**Given data**
⁂
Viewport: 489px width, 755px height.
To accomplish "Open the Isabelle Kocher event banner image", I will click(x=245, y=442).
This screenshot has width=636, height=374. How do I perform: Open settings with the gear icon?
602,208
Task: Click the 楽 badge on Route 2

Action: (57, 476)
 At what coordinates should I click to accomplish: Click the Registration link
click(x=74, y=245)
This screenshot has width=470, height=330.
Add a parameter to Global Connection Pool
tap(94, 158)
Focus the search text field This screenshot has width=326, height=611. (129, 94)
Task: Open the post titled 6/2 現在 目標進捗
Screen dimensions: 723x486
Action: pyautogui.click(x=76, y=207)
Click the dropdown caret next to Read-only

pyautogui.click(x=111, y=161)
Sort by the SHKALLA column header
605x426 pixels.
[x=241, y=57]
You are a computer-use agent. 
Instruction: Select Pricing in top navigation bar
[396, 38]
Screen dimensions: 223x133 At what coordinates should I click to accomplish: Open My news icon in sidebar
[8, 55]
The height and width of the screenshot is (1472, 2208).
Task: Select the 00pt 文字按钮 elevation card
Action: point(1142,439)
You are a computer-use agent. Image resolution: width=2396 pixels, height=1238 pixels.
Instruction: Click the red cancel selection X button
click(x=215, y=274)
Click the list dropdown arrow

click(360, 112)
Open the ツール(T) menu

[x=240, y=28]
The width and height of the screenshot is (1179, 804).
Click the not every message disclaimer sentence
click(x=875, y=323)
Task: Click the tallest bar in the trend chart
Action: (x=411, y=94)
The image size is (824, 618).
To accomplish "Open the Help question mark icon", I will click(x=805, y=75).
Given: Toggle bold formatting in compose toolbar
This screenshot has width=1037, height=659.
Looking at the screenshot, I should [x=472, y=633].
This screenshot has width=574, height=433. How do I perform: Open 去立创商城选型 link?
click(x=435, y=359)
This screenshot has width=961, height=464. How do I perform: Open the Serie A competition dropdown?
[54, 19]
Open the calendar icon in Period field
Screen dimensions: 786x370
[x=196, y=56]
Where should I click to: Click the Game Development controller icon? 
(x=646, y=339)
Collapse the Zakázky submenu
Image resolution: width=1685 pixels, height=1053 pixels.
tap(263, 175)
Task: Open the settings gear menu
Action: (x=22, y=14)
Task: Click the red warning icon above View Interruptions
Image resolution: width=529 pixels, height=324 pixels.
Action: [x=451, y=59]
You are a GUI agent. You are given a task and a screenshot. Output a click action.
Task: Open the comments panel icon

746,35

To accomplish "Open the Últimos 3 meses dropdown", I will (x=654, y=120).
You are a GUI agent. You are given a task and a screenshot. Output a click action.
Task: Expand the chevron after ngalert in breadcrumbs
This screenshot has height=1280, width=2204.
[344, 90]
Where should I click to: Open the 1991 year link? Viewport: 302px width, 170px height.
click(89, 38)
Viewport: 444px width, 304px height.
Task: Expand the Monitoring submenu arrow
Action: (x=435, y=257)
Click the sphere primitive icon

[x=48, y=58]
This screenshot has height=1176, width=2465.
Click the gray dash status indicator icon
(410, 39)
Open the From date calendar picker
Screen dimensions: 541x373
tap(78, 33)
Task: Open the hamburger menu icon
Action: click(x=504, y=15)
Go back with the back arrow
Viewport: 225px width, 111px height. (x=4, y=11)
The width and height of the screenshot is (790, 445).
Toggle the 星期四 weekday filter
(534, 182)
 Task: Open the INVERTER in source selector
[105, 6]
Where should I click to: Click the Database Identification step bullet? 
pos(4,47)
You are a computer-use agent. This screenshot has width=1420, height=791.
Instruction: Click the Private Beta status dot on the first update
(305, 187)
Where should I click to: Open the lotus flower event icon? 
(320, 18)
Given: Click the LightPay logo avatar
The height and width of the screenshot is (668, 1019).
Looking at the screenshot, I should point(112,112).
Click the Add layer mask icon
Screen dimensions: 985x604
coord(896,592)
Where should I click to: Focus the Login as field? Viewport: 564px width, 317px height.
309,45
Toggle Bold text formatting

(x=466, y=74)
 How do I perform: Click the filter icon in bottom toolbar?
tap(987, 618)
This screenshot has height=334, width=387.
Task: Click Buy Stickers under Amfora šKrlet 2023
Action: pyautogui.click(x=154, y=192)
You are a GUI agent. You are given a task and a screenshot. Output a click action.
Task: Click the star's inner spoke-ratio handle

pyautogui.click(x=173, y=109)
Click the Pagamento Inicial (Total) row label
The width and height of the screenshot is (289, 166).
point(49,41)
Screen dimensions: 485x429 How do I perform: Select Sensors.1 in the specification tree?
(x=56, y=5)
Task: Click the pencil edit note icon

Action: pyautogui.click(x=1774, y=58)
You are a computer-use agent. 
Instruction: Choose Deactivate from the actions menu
⁂
**Goal**
Starting at the first line of the data and ending at the line that contains "Action: point(1142,439)", turn each line into an entry in a numbered list, leaving out any blank lines.

**In response**
1. Viewport: 489px width, 755px height.
2. To accomplish "Open the Isabelle Kocher event banner image", I will click(x=245, y=442).
3. This screenshot has width=636, height=374. How do I perform: Open settings with the gear icon?
4. 602,208
5. Task: Click the 楽 badge on Route 2
6. Action: (57, 476)
7.  At what coordinates should I click to accomplish: Click the Registration link
8. click(x=74, y=245)
9. This screenshot has width=470, height=330.
10. Add a parameter to Global Connection Pool
11. tap(94, 158)
12. Focus the search text field This screenshot has width=326, height=611. (129, 94)
13. Task: Open the post titled 6/2 現在 目標進捗
14. Screen dimensions: 723x486
15. Action: pyautogui.click(x=76, y=207)
16. Click the dropdown caret next to Read-only
17. pyautogui.click(x=111, y=161)
18. Sort by the SHKALLA column header
19. 605x426 pixels.
20. [x=241, y=57]
21. You are a computer-use agent. 
22. Instruction: Select Pricing in top navigation bar
23. [396, 38]
24. Screen dimensions: 223x133 At what coordinates should I click to accomplish: Open My news icon in sidebar
25. [8, 55]
26. The height and width of the screenshot is (1472, 2208).
27. Task: Select the 00pt 文字按钮 elevation card
28. Action: point(1142,439)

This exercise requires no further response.